[BEGIN SUPPLIED RECORDS]

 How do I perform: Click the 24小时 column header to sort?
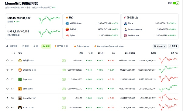pos(101,53)
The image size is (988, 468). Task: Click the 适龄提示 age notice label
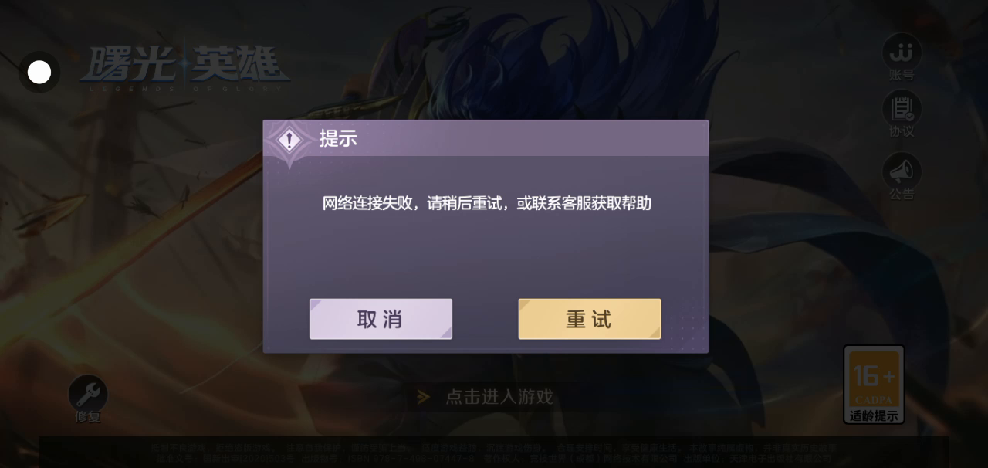pos(874,416)
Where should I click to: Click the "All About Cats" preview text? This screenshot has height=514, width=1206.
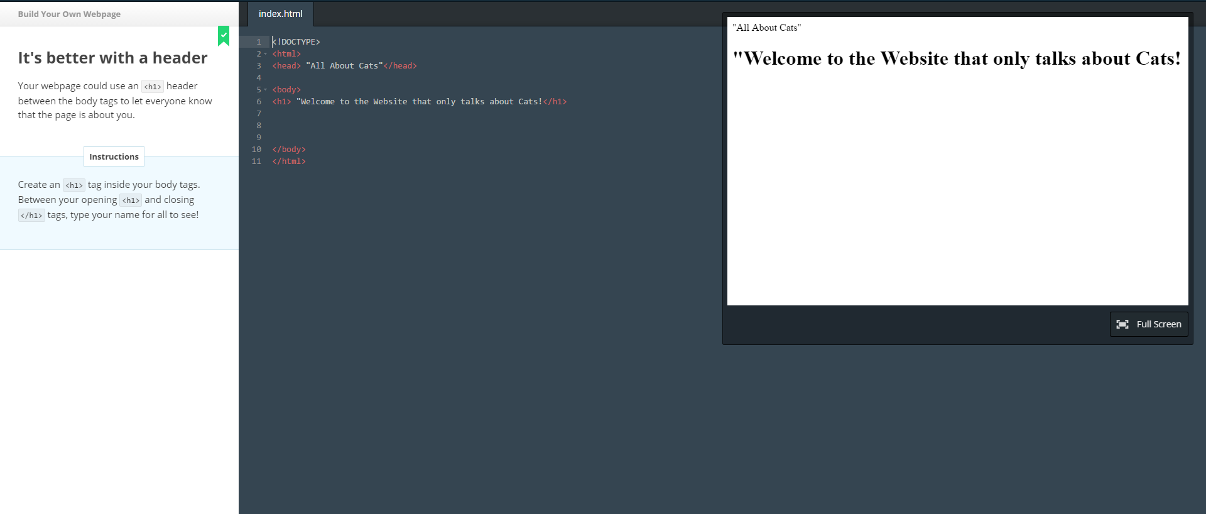(766, 28)

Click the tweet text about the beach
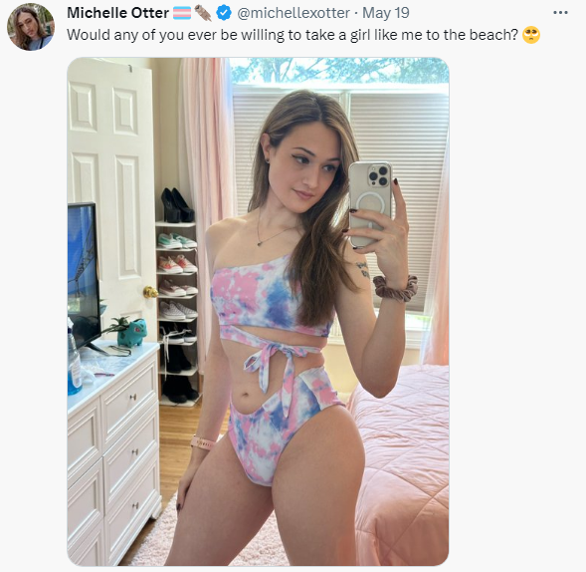pyautogui.click(x=293, y=35)
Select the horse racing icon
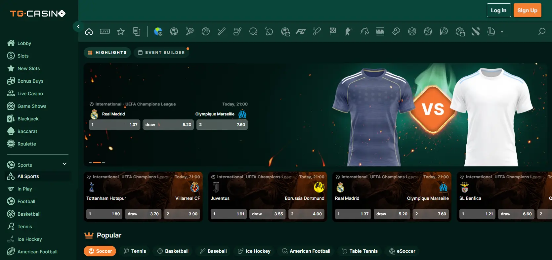 pos(364,31)
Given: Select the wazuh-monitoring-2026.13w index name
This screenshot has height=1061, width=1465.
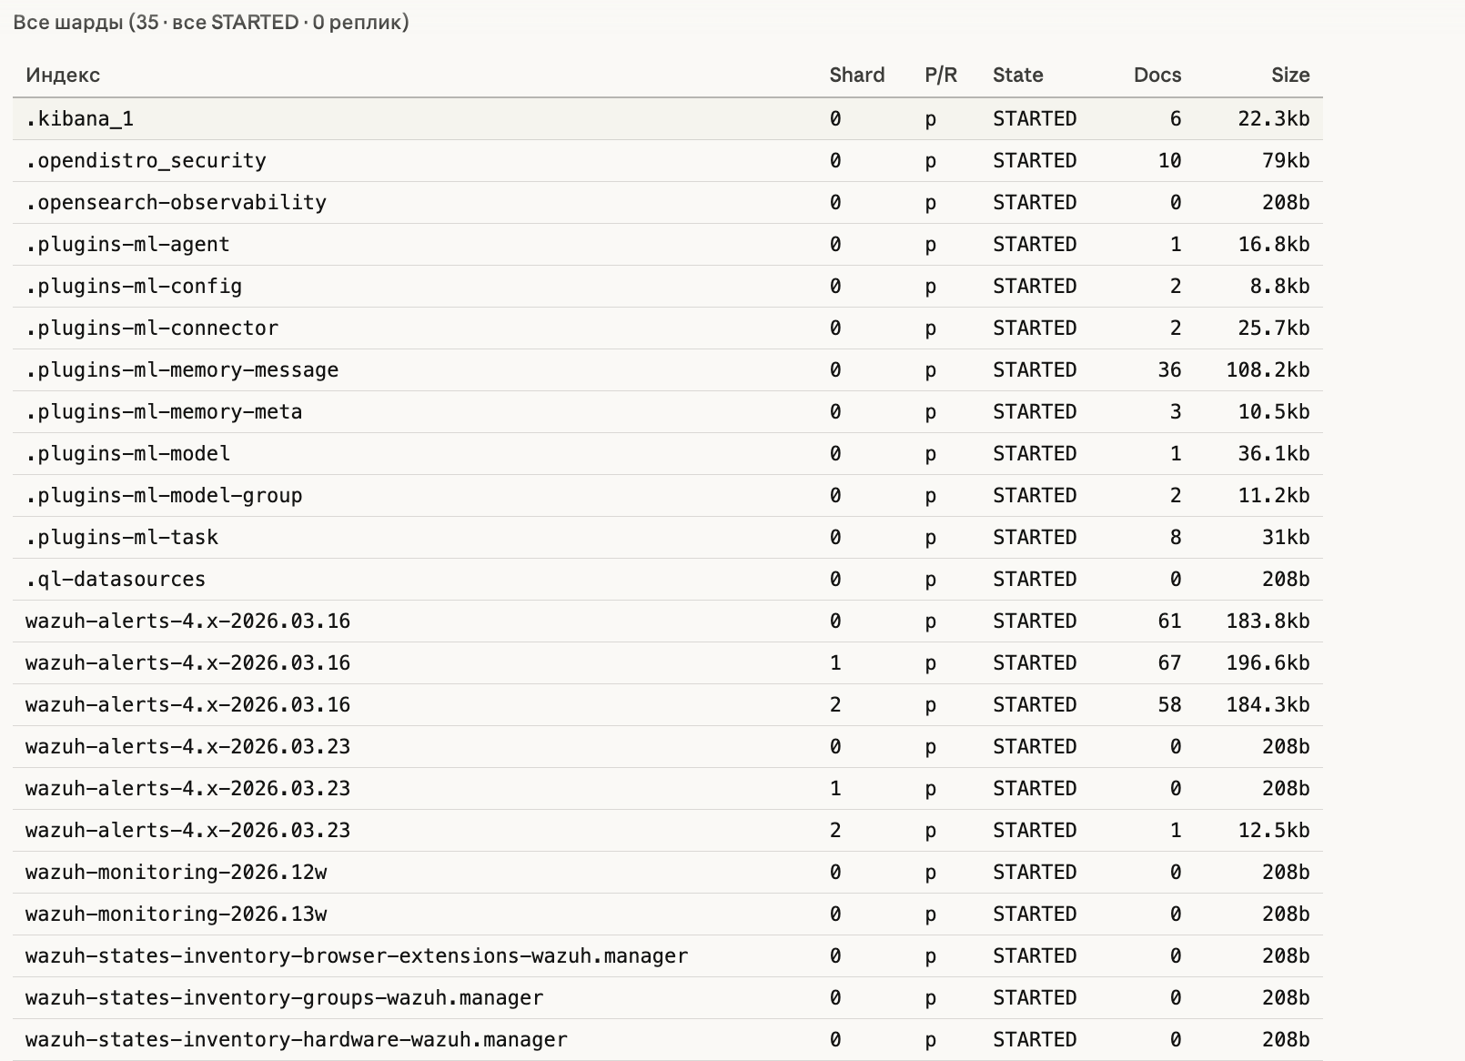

[END SUPPLIED RECORDS]

» **EXERCISE DESCRIPTION**
Copy each line from the items above that contains the string "This".

» **ANSWER TO THE PROBLEM**
Where should I click to: Click the "All About Cats" preview text? This screenshot has height=514, width=1206.
This screenshot has height=1061, width=1465.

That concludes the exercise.